Unlike nationalists and liberals, Marxists do not subscribe to the notion of “collective guilt,” which blames an entire people (be they Germans, Poles or Israeli Jews) for the crimes perpetrated by the capitalist rulers and their murderous underlings from other classes. Among the latter in Poland were particularly backward elements of the petty bourgeoisie and the peasantry (as well as some workers), who were incited by bourgeois nationalists and clergy to target the Jews as scapegoats for their own miserable conditions.

Some two million ethnic Poles lost their lives under the Nazi occupation, including many hundreds who were executed for hiding Jews. Before the Holocaust, Jewish workers were a vibrant component of the historically pro-socialist proletariat in Poland, which also included Ukrainians and Belorussians. While the bourgeois nationalists in Poland either ignored the suffering of the Jewish people or acted as henchmen for the Nazis, this was not true of the working class. Notably, the main source of support for the beleaguered Jews, including the Warsaw Ghetto fighters, was the Communist-led People’s Guard. As our German comrades noted in a statement of internationalist greetings to Polish workers in the DDR (East German) deformed workers state in 1989: “The revolutionary workers of Poland can proudly remember the instances of heroic resistance against Nazi terror, not least the valiant uprising of the Jewish masses of the Warsaw Ghetto in 1943” (Arprekorr, 22 December 1989).

We called on Polish workers in the DDR, saddled with the fresh memory of Solidarność counterrevolution, to join in the fight against capitalist restoration in the DDR and for a proletarian political revolution against the abdicating Stalinist bureaucracy, in order to open the door to the creation of a united red Germany of workers councils. We fought to revive the slogan of the Communist International of Lenin’s time: For the revolutionary unity of the German, Polish and Russian workers! It was this internationalist perspective that won to the ICL the Polish Trotskyist militants who went on to form the Spartacist Group of Poland.

Intent on suppressing any future challenge to the capitalist order, the bourgeoisie has buried the revolutionary traditions of the Polish workers movement under a dung heap of nationalist and clericalist lies. The founding document of the SGP states:

“The drive to restore capitalism revives and intensifies all the ‘old crap’ of the prewar social order, from reactionary clericalism to Pilsudskiite nationalism and anti-Semitism.…

“Polish Trotskyists must seek to reclaim the best traditions of the Polish workers movement, forged in the struggle against national chauvinism. This is exemplified by Rosa Luxemburg, a Polish Jewish communist and leader of the revolutionary German proletariat.”

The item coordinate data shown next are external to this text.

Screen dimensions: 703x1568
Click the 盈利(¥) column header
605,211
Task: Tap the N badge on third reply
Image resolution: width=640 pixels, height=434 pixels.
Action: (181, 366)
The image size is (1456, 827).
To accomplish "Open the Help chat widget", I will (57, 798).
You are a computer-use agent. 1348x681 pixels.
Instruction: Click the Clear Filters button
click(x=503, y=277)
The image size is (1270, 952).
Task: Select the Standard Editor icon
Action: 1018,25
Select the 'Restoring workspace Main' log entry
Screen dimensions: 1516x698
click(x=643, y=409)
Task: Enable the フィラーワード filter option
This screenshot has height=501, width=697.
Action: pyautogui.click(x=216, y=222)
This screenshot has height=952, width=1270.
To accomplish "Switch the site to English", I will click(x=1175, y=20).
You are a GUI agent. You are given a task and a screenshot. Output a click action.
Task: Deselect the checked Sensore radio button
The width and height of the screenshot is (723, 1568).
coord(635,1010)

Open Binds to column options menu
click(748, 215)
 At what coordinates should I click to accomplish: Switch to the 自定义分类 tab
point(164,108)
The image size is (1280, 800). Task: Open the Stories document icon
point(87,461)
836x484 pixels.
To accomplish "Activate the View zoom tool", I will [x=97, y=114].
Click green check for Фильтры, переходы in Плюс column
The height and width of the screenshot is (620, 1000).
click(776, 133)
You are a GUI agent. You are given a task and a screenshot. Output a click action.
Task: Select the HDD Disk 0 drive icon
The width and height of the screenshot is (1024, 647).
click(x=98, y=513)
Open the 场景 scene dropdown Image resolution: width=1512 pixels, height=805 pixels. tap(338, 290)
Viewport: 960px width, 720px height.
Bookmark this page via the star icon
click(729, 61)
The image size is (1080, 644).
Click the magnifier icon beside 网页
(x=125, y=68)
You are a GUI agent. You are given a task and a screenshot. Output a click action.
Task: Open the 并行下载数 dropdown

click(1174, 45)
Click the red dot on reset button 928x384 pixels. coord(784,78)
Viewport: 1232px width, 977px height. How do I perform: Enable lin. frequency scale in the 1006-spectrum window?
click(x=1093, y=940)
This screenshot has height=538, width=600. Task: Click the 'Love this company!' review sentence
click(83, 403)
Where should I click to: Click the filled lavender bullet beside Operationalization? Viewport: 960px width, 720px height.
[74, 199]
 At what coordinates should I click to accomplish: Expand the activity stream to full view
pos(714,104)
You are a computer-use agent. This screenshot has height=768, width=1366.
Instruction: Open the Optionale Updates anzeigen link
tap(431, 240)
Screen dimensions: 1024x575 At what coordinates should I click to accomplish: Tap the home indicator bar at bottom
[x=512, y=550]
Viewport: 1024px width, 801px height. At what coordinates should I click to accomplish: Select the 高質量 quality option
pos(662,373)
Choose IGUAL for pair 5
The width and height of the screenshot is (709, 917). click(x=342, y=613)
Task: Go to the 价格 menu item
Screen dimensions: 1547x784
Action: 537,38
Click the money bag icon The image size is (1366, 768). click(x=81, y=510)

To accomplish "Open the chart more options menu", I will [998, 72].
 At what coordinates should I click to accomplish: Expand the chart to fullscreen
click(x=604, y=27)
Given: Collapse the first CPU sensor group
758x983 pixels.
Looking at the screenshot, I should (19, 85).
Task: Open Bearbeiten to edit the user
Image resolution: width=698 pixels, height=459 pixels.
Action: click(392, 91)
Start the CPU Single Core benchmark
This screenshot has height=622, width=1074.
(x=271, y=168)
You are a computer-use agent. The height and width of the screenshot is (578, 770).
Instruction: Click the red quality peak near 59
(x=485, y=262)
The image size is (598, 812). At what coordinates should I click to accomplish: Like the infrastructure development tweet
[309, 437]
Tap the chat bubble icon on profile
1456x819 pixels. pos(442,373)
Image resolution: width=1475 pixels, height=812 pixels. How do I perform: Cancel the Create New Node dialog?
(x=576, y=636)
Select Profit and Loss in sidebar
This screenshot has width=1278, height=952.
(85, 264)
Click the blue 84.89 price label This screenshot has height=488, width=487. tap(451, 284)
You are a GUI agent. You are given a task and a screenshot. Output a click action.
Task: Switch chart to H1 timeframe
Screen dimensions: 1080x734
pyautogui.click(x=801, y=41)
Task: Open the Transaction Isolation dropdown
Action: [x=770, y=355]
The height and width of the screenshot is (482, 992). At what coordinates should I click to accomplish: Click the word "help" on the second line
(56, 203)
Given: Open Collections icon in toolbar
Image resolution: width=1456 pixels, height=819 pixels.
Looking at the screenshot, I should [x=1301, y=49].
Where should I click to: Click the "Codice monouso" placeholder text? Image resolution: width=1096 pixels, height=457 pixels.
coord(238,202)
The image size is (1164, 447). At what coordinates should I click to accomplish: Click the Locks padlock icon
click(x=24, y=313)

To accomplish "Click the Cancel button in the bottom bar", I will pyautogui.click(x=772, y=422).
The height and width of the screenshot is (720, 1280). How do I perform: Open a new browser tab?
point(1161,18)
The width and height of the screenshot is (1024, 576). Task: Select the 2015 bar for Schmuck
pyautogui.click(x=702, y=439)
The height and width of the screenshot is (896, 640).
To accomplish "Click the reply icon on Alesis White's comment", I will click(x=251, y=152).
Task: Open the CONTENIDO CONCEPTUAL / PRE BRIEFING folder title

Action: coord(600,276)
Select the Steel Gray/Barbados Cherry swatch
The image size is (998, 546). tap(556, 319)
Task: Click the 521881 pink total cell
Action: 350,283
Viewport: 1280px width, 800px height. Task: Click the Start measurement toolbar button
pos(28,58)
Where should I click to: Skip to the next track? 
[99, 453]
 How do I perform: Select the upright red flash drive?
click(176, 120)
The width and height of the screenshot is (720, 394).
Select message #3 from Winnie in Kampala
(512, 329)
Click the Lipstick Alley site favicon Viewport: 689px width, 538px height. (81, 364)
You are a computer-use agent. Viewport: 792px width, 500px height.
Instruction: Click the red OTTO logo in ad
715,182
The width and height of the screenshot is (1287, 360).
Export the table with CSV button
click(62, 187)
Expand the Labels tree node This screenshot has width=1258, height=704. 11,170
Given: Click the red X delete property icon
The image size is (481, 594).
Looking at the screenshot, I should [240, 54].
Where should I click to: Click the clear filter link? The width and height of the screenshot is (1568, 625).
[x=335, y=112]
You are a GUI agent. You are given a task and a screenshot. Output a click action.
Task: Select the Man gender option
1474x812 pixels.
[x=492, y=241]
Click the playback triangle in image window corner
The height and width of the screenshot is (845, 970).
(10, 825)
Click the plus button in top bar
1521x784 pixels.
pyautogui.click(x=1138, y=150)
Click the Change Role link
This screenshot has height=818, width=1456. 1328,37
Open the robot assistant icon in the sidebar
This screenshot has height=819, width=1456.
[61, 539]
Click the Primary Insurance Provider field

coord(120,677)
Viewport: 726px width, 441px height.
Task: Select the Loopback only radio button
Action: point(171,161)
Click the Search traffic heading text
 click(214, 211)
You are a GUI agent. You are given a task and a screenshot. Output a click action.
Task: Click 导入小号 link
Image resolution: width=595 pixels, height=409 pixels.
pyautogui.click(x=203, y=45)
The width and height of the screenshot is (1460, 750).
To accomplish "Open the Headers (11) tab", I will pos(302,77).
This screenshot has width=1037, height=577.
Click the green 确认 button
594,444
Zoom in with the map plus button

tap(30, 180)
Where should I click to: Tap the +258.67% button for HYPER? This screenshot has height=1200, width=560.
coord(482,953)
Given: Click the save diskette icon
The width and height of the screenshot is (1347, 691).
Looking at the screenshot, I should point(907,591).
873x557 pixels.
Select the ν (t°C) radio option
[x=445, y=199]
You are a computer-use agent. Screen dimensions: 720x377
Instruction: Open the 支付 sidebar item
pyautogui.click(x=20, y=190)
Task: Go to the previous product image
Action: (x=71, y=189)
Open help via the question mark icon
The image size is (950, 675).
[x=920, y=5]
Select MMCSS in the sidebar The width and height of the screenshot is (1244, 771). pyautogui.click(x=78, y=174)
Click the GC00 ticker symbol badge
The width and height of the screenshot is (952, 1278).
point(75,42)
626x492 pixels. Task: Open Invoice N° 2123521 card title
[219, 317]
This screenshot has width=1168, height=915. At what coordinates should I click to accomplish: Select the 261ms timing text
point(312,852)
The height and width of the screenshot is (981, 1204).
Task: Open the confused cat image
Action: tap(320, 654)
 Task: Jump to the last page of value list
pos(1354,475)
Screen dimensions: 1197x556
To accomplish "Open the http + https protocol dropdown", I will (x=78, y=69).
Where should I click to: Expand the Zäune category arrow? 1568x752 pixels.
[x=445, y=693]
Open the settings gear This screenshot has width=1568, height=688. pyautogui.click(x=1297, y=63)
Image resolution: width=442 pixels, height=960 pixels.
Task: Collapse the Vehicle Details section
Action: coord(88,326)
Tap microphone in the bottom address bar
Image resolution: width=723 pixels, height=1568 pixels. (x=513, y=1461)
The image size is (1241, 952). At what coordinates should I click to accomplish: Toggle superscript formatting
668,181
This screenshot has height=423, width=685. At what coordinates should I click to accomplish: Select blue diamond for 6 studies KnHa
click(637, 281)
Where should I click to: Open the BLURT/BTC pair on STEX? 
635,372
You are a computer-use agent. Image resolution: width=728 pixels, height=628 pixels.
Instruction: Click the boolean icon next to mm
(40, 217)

—Spartacist (English-language edition) No. 45-46, Winter 1990-91

Today there are few Jews left in Poland, but the pogromists are back in force, targeting Roma and Muslims and other immigrants. Yet anti-Jewish bigotry still serves as a battle cry for all-sided bourgeois reaction and clerical nationalism. A Leninist-Trotskyist vanguard party, section of a reborn Fourth International, will be a tribune of the people—capable of mobilizing the proletariat in the fight for free abortion on demand, for full citizenship rights for all immigrants and for all causes in the interests of the exploited and oppressed. Such was the Bolshevik Party that led the first and to date only victorious proletarian socialist revolution, the October Revolution of 1917. The ICL is dedicated to the task of forging new Bolshevik parties to fight for new October Revolutions.